Work instruction: In the childhood memoir passage below, list every age in years that the narrator gives for themselves, each with the event it goes with.

Quoted passage:
━━━
I recall that life at Cleveland Elementary School was fun, for the most part. There were some extremely sad times at home, though, with my mother's manic depression. She attempted suicide many times when I was growing up. Her doctors gave her Valiums on request, but they didn't calm her down.
My father was the solid rock in the family, but as we grew older, we seemed to be losing touch. Pop worked hard all his life, fought in two wars, and had a second career when he got out of the service. He just wanted a happy family. I think my mother did too, but she couldn't control what was going on inside. We seemed to become enemies; she gave up on me. I gave up on her. I saw her as a roadblock to growing up, a barrier to freedom and identity.
In the process, I discarded anything my mother had to say. The problem was, I threw away any rational counsel at the same time. I was going to make my own rules. The result was anarchy. The only breath of fresh air was hanging out with my friends, studying in my room, or the summer vacations my dad would take with me and my sister. Without my mom— at her request.
One of my older memories is of my friend Bruce. When we were just three years old, he showed me how to make a fire with matches. He and his brothers also once made a launcher out of two-by-fours and shot large rocks at people from their front yard. They were a rowdy bunch. And Bruce was the first person to knock the wind out of me. I was five and wanted to join the big kids in a street football game. Bruce's older brother told him to punch me, and he did. For years after, I had fantasies about blowing up their house.
Bruce and I started smoking cigarettes together in sixth grade, and in seventh grade he gave me my first drug—speed. I was up all night with my heart racing. I was in love with chemicals from that day until I stopped for good at 24.
Bruce was with me when I set on fire the trash can in the boys' bathroom at Cleveland Elementary School. We got busted for that, and my sixth grade teacher said he was disappointed in me, an A student who seemed to be going amiss. He said, “You are really becoming a bad egg.”
I got my butt whipped when my dad got home that night. The fire department even visited my house. Bruce got in trouble too. He never even told the authorities that I was the one who set it. He had some loyalty to him. Less than ten years later, Bruce would be sentenced in Texas for murder.
My friend Stan was a seventh grader with a vision. He planned to run away to Haight-Ashbury in the summer of 1968, when we were 13, and I was going to go with him. It seemed like that's all we talked and dreamed about. We were very interested in not living at home with our parents. Stan hated his dad, though I couldn't for the life of me figure out why. His family took me on boat trips on Mission Bay, and Stan seemed to have a lot of freedom. But he also had this self-constructed wall inside that caused problems. He could be very malicious, and he did senseless vandalism, and of course I joined him in it.
We smoked cigarettes like they were going out of style. I remember sticking our hands under cigarette machines and pulling down packs of Marlboros or Camel nonfilters. Stan loved to steal things. I wasn't into stealing, but when I was with him, it was a way of life. Being accepted was more important than any values, I thought.
Needless to say, our trip to Haight-Ashbury never happened. Eventually, we drifted apart, but in the eight grade, on my way to the local 7-Eleven I was amazed when Stan came up to me and said he wanted to fight me. He had two chains with heavy lead weights attached to them. I stupidly said I'd fight him with my fists. In the end, my head my was bleeding badly, but so was Stan's face. When I finally got to school, no one questioned why my head was smashed in.
━━━
[Saved data entries]
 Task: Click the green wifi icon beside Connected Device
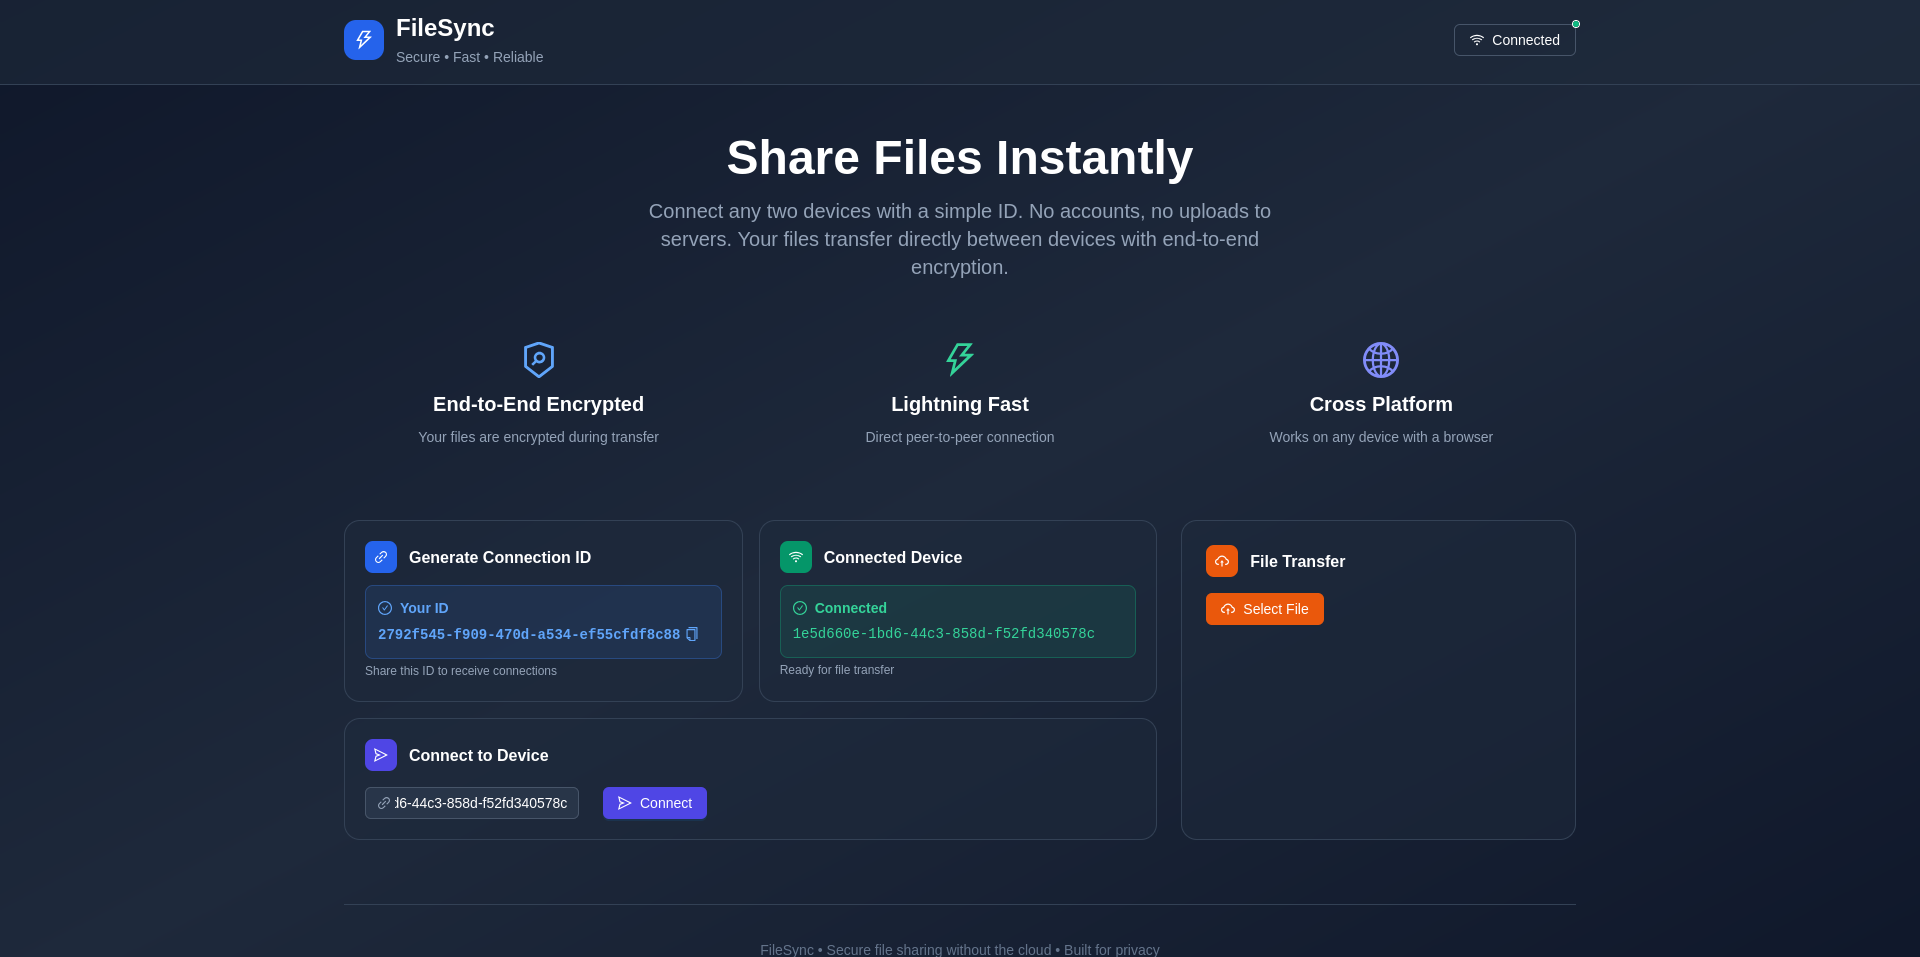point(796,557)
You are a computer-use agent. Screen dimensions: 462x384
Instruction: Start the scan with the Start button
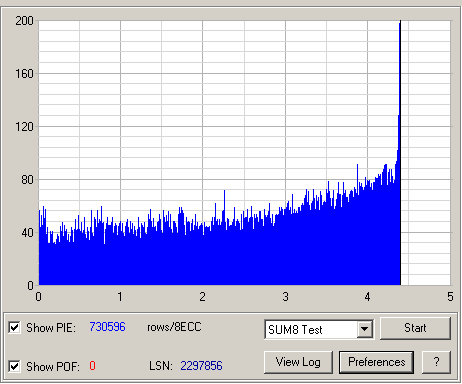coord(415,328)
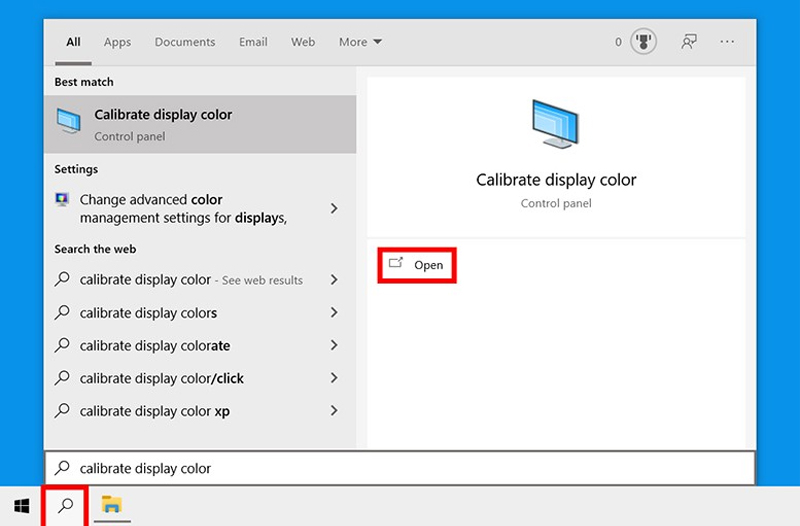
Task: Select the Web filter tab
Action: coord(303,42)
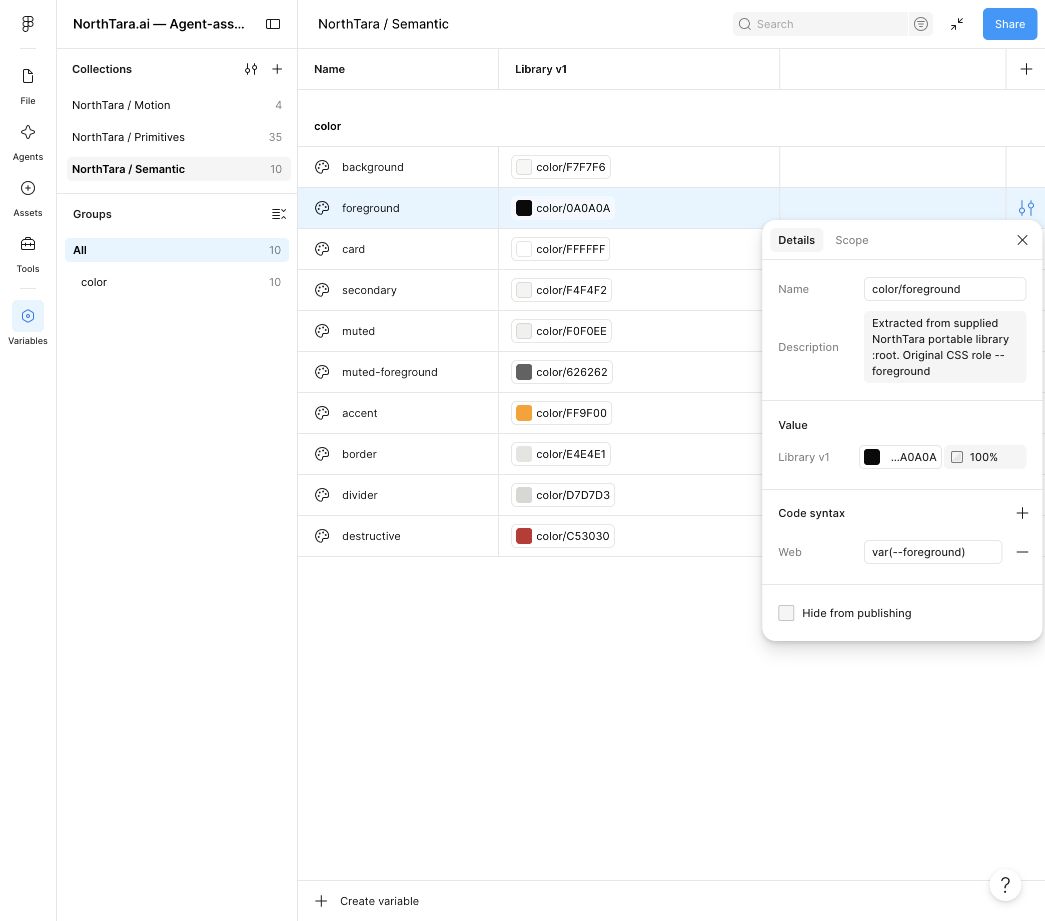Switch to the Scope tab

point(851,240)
━━━
Exercise answer:
- 3: Bruce showed the narrator how to make a fire with matches.
- 5: Bruce punched the narrator during a street football game.
- 13: The narrator planned to run away with Stan to Haight-Ashbury in the summer of 1968.
- 24: The narrator stopped using chemicals for good.